2c. Can you formally test whether the two slopes differ using only stratified results? (5 pts)

No — a formal statistical test for the difference between two slopes cannot be derived from stratified regression results alone.

The stratified analysis fits two independent models: one in exercisers and one in non-exercisers. Each model produces its own slope estimate and standard error. While we can visually compare the slopes, computing a formal p-value for the difference (\(H_0: \beta_{age,\text{exercisers}} = \beta_{age,\text{non-exercisers}}\)) requires knowledge of the covariance between the two estimates. However, because the two models are fit on separate, non-overlapping subsets of the data, their estimates are independent — their covariance is zero by construction. This means we technically could compute a z-test using \(\frac{\hat{\beta}_1 - \hat{\beta}_2}{\sqrt{SE_1^2 + SE_2^2}}\), but this test is not equivalent to the interaction term t-test from a single pooled model because:

It does not pool the variance estimates, reducing efficiency.
It cannot adjust for other covariates while simultaneously testing the difference.
The denominator does not account for the shared residual variance structure across groups.

The correct approach is to use a single regression model with an interaction term (physhlth_days ~ age * exercise), which provides a proper t-test for \(\beta_3\) (the difference in slopes) that pools information across both strata, allows covariate adjustment, and uses the full dataset for efficient estimation. This is covered in Task 3.

Task 3: Interaction via Regression (25 points)

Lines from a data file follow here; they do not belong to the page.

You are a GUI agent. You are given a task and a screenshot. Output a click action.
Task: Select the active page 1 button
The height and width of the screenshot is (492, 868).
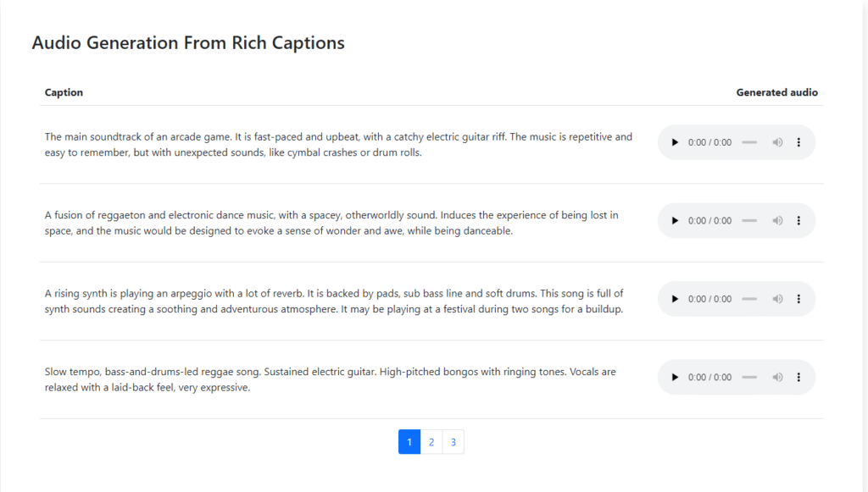tap(409, 442)
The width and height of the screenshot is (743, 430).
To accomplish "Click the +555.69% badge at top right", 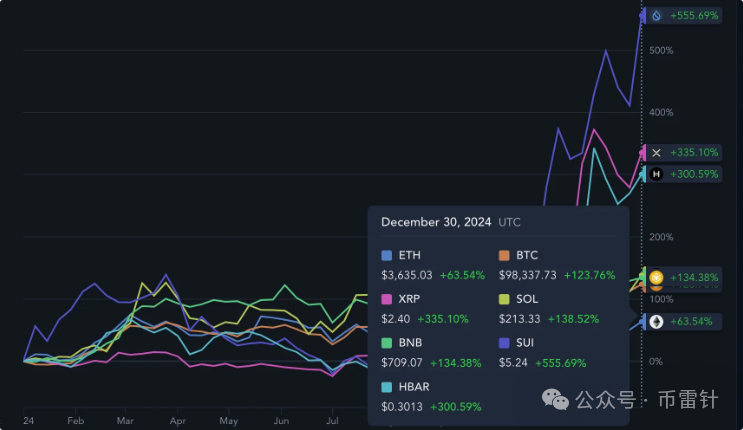I will coord(694,15).
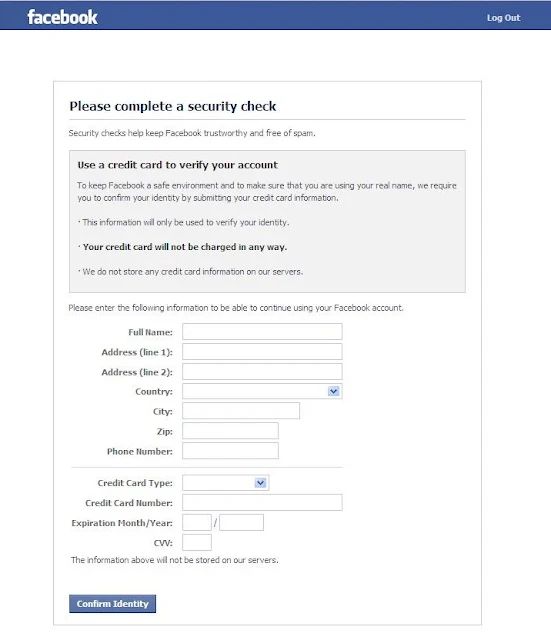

3a. Fit `physhlth_days ~ age * exercise` and write the fitted equation (5 pts)

# Fit the interaction model
mod_age_ex <- lm(physhlth_days ~ age * exercise, data = brfss_ci)

tidy(mod_age_ex, conf.int = TRUE) |>
  mutate(across(where(is.numeric), \(x) round(x, 4))) |>
  kable(
    caption = "Table 3a: Interaction Model: Age × Exercise → Physical Health Days",
    col.names = c("Term", "Estimate", "SE", "t", "p-value", "CI Lower", "CI Upper")
  ) |>
  kable_styling(bootstrap_options = c("striped", "hover"), full_width = FALSE)

Table 3a: Interaction Model: Age × Exercise → Physical Health Days
Term	Estimate	SE	t	p-value	CI Lower	CI Upper
(Intercept)	2.7610	0.8798	3.1381	0.0017	1.0361	4.4858
age	0.0745	0.0145	5.1203	0.0000	0.0460	0.1030
exerciseYes	-1.3858	0.9664	-1.4340	0.1516	-3.2804	0.5087
age:exerciseYes	-0.0553	0.0162	-3.4072	0.0007	-0.0871	-0.0235

b_ae <- round(coef(mod_age_ex), 4)

Fitted Equation:

\[\widehat{\text{Phys Days}} = 2.761 + 0.0745(\text{Age}) + -1.3858(\text{exerciseYes}) + -0.0553(\text{Age} \times \text{exerciseYes})\]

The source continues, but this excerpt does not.